◆ Assigned task ◆
Your answer should hold exactly the lines from the line containing "IT4CARE,o.p.s. (175, 932)" through the end of the entries that follow.
Input material Block Start
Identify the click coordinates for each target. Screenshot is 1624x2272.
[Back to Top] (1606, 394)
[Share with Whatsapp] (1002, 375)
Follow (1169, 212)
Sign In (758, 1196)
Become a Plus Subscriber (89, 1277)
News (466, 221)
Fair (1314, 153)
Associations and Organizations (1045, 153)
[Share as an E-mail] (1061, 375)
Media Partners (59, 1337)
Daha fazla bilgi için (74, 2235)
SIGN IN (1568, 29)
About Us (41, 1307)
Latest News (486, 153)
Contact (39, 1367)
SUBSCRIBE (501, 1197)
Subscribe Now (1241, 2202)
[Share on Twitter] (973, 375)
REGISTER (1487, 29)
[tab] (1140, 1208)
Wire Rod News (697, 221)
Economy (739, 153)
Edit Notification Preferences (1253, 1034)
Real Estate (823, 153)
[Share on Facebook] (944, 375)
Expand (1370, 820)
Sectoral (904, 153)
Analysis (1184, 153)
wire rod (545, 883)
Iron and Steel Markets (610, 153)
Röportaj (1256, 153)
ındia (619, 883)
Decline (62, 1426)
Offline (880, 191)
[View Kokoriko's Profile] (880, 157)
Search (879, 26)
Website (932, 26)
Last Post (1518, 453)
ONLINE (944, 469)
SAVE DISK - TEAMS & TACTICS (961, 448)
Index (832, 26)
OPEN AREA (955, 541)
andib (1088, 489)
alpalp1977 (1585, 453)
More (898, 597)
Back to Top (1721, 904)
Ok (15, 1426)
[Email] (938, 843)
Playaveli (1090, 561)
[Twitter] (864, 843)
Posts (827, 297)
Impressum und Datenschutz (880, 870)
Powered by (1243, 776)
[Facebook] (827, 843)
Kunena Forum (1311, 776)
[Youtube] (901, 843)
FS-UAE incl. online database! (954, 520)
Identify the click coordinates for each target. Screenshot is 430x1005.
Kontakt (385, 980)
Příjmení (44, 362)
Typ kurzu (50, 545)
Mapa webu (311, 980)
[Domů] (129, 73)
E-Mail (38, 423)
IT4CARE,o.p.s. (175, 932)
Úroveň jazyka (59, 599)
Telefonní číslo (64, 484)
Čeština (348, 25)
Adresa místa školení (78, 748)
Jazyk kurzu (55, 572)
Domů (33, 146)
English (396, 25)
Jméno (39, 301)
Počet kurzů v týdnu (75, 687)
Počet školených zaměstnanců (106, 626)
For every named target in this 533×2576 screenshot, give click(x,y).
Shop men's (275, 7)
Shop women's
Input material Block End
◆ Solved problem ◆
IT4CARE,o.p.s. (175, 932)
Úroveň jazyka (59, 599)
Telefonní číslo (64, 484)
Čeština (348, 25)
Adresa místa školení (78, 748)
Jazyk kurzu (55, 572)
Domů (33, 146)
English (396, 25)
Jméno (39, 301)
Počet kurzů v týdnu (75, 687)
Počet školených zaměstnanců (106, 626)
For every named target in this 533×2576 screenshot, give click(x,y).
Shop men's (275, 7)
Shop women's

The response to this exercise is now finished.